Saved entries
+===+
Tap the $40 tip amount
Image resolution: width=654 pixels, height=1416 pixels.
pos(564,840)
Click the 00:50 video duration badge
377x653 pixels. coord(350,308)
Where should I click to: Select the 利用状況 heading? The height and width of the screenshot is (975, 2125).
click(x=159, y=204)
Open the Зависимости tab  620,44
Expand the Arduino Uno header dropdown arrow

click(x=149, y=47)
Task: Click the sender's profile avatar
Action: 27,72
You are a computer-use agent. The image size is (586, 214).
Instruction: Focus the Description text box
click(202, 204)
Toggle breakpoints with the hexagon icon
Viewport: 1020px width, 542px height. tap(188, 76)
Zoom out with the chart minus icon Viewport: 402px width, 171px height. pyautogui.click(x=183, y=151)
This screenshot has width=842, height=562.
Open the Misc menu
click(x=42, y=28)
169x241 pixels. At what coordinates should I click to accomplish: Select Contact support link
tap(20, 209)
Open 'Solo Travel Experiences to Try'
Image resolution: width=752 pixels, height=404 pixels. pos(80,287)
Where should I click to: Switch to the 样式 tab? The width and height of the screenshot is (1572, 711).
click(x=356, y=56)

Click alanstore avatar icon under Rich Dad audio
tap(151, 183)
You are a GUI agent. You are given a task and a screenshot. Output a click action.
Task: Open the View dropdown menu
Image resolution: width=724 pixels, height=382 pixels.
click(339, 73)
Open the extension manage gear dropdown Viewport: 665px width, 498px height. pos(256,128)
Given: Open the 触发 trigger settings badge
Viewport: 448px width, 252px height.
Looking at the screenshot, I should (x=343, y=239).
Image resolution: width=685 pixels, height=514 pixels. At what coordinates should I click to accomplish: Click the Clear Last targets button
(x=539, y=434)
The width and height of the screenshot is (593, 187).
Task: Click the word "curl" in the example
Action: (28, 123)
+===+
Task to carry out
Reproduce exactly the lines from the one with "Click alanstore avatar" through the end of the entries above, both ends included.

Response area
Click alanstore avatar icon under Rich Dad audio
tap(151, 183)
You are a GUI agent. You are given a task and a screenshot. Output a click action.
Task: Open the View dropdown menu
Image resolution: width=724 pixels, height=382 pixels.
click(339, 73)
Open the extension manage gear dropdown Viewport: 665px width, 498px height. pos(256,128)
Given: Open the 触发 trigger settings badge
Viewport: 448px width, 252px height.
Looking at the screenshot, I should (x=343, y=239).
Image resolution: width=685 pixels, height=514 pixels. At what coordinates should I click to accomplish: Click the Clear Last targets button
(x=539, y=434)
The width and height of the screenshot is (593, 187).
Task: Click the word "curl" in the example
Action: (28, 123)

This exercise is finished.